The draft Investigatory Powers Bill to increase surveillance is already controversial, but there are growing concerns over the potential economic consequences

First announced during The Queen’s Speech in 2012, the Draft Communications Data Bill, as it was known then, was met with widespread criticism, before it was ultimately dropped during the coalition government in 2014.

With the Conservative party winning a majority government in the 2015 general election, the so-called “Snoopers’ Charter” has once more come to the fore. It was revealed during the Queen’s Speech on 27 May 2015 that a new Investigatory Powers Bill would “modernise the law on communications data”.

This was followed by the home secretary Theresa May announcing to the House of Commons that “the government would publish a draft bill for pre-legislative scrutiny by a joint committee of Parliament, with the intention of introducing a new bill early in the new year”. She went on to say: “Given the sunset clause in the Data Retention and Investigatory Powers Act 2014, the new legislation will need to be in place by December 2016.”

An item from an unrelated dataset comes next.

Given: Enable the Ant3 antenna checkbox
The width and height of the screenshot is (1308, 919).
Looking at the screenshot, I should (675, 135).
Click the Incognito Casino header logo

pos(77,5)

Through the Data Retention (EC Directive) Regulations 2009, service providers in the UK are already legally required to retain communications data – time, source, destination and duration of citizens' phone, text and email data – for 12 months. However, the government cites the ongoing threat of terrorism and child abuse as reasons for further extending this remit through the Investigatory Powers Bill.

While the bill is currently in development, there is an expectation that it will require greatly increased data storage and provisions for access to encrypted communications. The assumption is that telecommunications companies and internet service providers will be required to keep details of browsing activity, social media use, emails, voice calls and text messages. Since the government has not denied that either of these provisions will be included in this draft legislation, many have assumed they will be.

Economic impact of Investigatory Powers Bill

Despite the current threats to the UK, concerns are being raised by experts in the technology industry about the possible detrimental effects that the Investigatory Powers Bill could have on the economy.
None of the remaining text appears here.